3 Replies Latest reply on Apr 5, 2017 5:16 AM by jameshea

    FMS 15 SSL installation problem

    mmagrath

      After upgrading server OS to El Sierra (Mac ) and uninstalling Filemaker Server 14, Installation of Filemaker 15 has gone smoothly so far...

      and then:

      Installation of our Geostrust TrueBusinessID SSL is not working. The certificate, and other files have not changed (still where they should be and have not been modified)

      Server name is the same as the qualified domain name.

       

      As the certificate was initially created (while still on FMS 14) using fmsadmin certificate command, that is the method required to import the certificate into Filemaker Server (15). Unfortunately an error occurs as below

       

      IMPORT CERTIFICATE PROBLEM.png

      I have verified that the file referred to above server.Key.pem is not changed (same modification date) and permissions are correct (unchanged).

       

      Any ideas on what could be incorrect?

       

      - Michelle

        • 1. Re: FMS 15 SSL installation problem
          TSPigeon

          mmagrath:

           

          Thank you for your post!

           

          I can't say why the Certificate or Key would have become mismatched, but there is no way to force a Certificate to match with a key. This may be due to the Server 15 requiring a Private Key Password: fmsadmin certificate import <path to certificate> —keyfilepass

           

          You might clear the CStore folder of the request, key, and custom ".pem" files and see Creating a new custom SSL certificate for FileMaker Server to make a new request and import a new generation of the Certificate.

           

          TSPigeon

          FileMaker, Inc.

          • 2. Re: FMS 15 SSL installation problem
            mmagrath

            I have requested a SSL re-issue of the Geotrust TruebusinessID SSL certificate.

             

            The messages that I had from Geotrust during this process included:

             

            Submit your CSR

            • RSA: Use a 2048-bit key to generate your CSR.
            • Do not include passwords or challenge phrases.
            • We issue your certificate using the domain and organization submitted with your order, not your CSR.

             

            FSADMIN statement used to generate the certificate:

             

            sudo fmsadmin certificate create "/CN=www.ceos.co.nz/O=Certification Board for Inspection Personnel/C=NZ/ST=Taranaki/L=New Plymouth" --keyfilepass secret

             

            imported:

             

            sudo fmsadmin certificate import /Library/FileMaker\ Server/CStore/www_ceos_co_nz.crt --keyfilepass secret

             

            the error message that the server key and the certificate dono match occurs and I cannot import the certificate.

             

            I have contacted Geotrust support and their response was:.."

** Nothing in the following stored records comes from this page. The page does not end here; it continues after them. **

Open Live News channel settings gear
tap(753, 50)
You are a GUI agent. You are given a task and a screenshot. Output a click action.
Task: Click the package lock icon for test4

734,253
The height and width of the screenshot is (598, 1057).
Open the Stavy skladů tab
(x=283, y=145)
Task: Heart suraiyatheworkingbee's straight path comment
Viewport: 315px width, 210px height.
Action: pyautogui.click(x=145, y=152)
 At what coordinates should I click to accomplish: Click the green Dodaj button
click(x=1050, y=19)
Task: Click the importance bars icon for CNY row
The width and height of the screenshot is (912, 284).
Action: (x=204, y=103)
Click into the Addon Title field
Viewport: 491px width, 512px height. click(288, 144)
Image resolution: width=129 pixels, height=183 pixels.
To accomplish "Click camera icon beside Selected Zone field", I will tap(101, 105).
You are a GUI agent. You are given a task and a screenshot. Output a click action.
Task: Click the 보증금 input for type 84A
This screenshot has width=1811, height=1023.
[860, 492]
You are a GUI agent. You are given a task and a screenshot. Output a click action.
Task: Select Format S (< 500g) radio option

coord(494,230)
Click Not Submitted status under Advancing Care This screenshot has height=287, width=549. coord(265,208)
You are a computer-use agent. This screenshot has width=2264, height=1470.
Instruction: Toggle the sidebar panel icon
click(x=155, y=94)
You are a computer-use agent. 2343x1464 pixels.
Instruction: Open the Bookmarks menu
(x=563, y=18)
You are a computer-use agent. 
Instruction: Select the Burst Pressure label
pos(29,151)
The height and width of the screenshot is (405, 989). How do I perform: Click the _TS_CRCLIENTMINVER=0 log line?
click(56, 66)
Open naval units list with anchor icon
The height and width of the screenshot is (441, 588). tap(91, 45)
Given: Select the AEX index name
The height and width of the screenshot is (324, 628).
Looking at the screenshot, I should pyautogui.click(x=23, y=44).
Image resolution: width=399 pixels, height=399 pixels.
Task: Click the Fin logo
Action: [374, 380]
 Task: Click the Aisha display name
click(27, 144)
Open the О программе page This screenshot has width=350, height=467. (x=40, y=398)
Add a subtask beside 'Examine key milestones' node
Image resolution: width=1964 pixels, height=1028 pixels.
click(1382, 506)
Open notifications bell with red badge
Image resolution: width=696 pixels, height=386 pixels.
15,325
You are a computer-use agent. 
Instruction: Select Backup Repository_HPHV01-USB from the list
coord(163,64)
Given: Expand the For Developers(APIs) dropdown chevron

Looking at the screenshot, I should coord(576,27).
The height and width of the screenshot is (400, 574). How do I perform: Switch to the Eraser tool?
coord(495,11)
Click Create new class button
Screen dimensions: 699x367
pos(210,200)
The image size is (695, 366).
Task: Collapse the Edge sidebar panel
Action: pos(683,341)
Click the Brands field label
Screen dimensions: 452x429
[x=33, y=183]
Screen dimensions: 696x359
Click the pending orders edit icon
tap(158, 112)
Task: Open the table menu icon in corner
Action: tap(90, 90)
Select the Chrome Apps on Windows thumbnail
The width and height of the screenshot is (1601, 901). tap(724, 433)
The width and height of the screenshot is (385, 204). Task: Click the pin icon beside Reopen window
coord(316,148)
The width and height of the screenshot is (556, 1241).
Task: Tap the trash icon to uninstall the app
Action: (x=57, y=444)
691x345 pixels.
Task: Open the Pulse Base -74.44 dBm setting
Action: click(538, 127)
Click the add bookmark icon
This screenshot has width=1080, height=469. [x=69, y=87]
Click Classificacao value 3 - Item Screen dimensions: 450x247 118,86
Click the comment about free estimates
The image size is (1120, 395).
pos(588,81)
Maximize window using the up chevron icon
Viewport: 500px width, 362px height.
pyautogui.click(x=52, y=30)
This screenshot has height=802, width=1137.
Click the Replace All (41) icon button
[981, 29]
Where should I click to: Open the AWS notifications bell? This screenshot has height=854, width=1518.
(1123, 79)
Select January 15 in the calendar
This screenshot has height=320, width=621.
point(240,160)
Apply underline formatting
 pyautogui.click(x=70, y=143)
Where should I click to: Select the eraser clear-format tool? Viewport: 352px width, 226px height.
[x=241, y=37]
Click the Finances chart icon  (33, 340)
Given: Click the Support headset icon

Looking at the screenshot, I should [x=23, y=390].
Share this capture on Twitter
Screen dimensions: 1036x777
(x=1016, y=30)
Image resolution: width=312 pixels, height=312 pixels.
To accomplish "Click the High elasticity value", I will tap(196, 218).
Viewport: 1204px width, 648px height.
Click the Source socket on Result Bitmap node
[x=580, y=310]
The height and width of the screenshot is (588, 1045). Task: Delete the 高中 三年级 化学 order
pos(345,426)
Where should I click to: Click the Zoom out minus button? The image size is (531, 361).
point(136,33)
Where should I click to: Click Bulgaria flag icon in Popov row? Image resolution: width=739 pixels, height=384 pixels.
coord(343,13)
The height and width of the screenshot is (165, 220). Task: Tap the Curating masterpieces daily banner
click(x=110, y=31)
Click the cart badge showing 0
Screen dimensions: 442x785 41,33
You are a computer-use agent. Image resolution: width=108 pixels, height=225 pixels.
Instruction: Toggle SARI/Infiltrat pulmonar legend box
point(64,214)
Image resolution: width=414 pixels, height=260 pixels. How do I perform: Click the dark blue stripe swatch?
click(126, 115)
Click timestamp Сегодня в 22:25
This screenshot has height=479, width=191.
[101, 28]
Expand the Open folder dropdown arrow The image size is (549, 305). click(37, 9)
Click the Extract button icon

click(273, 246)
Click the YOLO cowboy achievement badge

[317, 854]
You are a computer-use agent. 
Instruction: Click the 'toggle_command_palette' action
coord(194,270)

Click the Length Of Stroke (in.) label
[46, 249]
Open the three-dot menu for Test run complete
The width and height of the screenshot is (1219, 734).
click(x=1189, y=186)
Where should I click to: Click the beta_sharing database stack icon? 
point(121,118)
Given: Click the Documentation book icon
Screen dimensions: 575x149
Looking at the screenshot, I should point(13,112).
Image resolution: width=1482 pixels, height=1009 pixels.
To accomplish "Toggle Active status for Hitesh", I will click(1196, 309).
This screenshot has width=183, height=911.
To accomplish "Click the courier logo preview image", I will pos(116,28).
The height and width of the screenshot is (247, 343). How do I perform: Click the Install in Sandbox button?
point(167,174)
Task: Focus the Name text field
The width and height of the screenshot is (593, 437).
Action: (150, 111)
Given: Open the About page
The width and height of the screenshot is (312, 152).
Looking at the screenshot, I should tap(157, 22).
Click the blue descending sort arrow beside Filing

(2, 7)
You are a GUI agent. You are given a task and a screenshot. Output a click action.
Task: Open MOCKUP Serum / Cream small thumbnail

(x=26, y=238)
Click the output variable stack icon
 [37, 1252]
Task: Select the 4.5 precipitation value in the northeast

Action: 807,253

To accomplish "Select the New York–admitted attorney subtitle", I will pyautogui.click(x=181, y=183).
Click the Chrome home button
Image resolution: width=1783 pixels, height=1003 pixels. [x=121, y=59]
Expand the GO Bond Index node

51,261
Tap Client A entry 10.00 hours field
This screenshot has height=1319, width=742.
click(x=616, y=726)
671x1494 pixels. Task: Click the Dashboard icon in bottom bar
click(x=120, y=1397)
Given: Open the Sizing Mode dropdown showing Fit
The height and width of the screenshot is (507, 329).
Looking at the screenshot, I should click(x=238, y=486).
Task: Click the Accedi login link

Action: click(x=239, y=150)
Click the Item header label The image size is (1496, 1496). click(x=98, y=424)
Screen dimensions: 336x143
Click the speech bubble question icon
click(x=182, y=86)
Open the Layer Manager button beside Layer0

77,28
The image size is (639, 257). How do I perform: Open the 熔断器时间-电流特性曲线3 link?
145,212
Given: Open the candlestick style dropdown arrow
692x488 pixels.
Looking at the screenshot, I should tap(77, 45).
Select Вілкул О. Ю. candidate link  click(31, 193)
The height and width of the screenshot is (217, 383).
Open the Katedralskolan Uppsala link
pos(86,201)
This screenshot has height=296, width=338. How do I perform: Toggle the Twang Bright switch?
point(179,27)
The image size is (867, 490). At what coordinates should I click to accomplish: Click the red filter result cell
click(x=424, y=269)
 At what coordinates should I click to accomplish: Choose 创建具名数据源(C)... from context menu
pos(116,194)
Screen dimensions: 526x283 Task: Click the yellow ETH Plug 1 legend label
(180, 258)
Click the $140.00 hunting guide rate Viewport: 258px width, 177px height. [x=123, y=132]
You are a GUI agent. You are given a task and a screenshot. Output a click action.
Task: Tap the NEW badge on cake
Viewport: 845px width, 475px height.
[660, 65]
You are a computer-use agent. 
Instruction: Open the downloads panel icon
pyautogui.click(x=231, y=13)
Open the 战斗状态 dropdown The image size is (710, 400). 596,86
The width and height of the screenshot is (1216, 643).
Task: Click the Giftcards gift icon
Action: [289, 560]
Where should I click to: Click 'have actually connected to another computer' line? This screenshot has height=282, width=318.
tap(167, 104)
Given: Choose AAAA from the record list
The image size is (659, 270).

            What filemaker is suggesting is to encrypt your "private key" with a password, not your CSR.

            Your CSR is just a plain text and shouldn't be password protected.

            I would recommend you to contact Filemaker and find out how to generate a private key with password protected."

             

            Am I using an incorrect syntax or form the the FSADMIN Create and/or Import statements?

             

            regards Michelle

            • 3. Re: FMS 15 SSL installation problem
              jameshea

              Does FileMaker Server 15 also support Geotrust True BusinessID with Wildcard? It was not specifically indicated in the KnowledgeBase.